- Materials provided -
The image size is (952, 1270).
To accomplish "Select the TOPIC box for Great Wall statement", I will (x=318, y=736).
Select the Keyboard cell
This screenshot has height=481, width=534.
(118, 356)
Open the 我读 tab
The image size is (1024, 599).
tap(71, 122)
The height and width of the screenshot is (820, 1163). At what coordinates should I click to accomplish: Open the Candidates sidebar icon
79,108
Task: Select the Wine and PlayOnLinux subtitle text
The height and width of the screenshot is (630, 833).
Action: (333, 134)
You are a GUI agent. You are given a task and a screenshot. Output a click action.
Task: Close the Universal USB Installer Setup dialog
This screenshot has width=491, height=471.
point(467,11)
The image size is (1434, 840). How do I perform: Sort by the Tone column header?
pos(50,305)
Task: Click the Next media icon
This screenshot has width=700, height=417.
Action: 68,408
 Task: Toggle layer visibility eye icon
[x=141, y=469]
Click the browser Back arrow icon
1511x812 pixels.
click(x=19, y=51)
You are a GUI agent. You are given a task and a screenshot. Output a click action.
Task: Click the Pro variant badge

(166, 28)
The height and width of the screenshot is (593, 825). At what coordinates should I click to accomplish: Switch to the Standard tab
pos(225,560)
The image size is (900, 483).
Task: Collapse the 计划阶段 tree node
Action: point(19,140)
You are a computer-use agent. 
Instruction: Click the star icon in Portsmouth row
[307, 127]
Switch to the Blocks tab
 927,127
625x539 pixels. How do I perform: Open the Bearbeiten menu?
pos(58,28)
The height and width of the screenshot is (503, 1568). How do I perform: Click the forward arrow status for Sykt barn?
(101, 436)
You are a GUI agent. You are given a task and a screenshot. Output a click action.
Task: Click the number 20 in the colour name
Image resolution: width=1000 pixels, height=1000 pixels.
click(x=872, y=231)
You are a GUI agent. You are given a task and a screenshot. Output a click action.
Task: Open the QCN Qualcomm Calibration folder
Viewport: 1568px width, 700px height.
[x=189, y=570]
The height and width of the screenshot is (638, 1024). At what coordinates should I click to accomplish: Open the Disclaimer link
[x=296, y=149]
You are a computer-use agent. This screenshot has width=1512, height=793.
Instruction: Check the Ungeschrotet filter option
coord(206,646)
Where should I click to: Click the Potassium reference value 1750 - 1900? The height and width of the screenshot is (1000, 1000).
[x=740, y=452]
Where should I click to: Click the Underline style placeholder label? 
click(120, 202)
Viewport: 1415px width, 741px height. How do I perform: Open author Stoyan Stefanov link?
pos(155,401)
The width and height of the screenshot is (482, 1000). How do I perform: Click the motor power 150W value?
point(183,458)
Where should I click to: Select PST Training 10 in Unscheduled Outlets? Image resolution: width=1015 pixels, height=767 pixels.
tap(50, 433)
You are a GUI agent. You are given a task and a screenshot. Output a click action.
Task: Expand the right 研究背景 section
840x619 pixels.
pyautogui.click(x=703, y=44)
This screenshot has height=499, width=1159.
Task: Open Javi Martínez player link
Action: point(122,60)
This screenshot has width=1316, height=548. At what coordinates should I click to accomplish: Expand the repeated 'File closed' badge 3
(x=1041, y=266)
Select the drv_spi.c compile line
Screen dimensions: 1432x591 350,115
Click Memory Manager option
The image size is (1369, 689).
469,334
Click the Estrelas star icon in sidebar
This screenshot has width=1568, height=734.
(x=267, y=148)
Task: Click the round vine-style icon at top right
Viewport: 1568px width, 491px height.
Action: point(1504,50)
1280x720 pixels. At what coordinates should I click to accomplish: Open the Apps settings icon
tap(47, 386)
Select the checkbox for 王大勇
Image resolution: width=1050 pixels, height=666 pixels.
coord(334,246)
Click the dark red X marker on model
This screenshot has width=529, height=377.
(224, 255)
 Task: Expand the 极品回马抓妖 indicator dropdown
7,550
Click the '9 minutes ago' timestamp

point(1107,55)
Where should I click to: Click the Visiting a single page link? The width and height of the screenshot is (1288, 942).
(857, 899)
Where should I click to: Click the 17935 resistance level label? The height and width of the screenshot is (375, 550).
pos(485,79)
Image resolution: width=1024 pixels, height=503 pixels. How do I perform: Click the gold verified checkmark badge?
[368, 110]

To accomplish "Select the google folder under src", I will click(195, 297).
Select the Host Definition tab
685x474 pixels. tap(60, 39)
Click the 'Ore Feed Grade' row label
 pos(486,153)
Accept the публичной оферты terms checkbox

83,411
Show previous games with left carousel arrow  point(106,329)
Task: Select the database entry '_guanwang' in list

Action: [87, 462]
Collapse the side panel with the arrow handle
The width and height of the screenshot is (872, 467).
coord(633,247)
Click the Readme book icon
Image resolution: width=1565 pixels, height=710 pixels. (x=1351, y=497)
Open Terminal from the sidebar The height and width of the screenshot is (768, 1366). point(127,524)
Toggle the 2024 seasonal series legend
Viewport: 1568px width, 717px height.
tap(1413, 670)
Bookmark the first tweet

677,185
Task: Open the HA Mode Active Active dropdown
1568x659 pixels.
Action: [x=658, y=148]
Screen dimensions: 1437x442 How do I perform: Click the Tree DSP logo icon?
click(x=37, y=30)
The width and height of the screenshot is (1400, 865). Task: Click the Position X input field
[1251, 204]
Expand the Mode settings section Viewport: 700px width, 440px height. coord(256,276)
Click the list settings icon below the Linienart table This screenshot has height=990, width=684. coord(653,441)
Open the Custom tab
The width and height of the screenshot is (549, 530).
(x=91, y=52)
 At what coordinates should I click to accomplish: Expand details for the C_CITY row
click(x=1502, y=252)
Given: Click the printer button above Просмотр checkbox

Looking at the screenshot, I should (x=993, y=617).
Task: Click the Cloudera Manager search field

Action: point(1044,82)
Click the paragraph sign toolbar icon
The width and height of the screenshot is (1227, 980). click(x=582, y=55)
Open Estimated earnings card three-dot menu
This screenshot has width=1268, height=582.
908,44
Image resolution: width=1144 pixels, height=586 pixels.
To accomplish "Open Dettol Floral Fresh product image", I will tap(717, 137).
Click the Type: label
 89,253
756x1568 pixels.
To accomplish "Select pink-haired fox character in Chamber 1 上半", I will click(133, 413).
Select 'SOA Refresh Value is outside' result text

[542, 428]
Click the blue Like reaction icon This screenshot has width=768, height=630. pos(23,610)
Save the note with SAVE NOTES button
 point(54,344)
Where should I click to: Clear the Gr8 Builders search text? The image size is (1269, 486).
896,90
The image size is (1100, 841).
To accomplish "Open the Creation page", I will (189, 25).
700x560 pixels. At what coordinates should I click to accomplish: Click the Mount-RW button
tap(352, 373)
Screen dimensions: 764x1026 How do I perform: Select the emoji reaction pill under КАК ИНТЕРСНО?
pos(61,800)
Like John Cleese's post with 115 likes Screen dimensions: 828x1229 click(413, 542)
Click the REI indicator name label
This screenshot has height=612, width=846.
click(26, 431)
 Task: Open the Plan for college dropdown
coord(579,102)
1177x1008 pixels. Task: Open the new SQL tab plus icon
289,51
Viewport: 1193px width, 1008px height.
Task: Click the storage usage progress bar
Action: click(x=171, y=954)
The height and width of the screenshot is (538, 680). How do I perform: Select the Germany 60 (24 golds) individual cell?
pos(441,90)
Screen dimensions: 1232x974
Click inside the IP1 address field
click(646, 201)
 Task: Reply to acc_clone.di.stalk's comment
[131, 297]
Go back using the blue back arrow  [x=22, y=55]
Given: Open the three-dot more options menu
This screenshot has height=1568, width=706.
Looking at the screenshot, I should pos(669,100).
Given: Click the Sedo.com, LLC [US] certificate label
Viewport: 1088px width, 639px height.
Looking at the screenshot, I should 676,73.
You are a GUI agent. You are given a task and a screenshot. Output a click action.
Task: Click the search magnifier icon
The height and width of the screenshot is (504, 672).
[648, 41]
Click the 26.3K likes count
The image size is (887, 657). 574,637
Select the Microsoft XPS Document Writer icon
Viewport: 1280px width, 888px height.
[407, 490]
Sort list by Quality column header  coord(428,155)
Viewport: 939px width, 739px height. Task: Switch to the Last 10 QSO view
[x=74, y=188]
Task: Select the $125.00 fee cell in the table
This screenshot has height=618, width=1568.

- Task item -
Lines of the data above that include the string "table" must each be copied.

- Solved exercise -
Click the list settings icon below the Linienart table This screenshot has height=990, width=684. coord(653,441)
Task: Select the $125.00 fee cell in the table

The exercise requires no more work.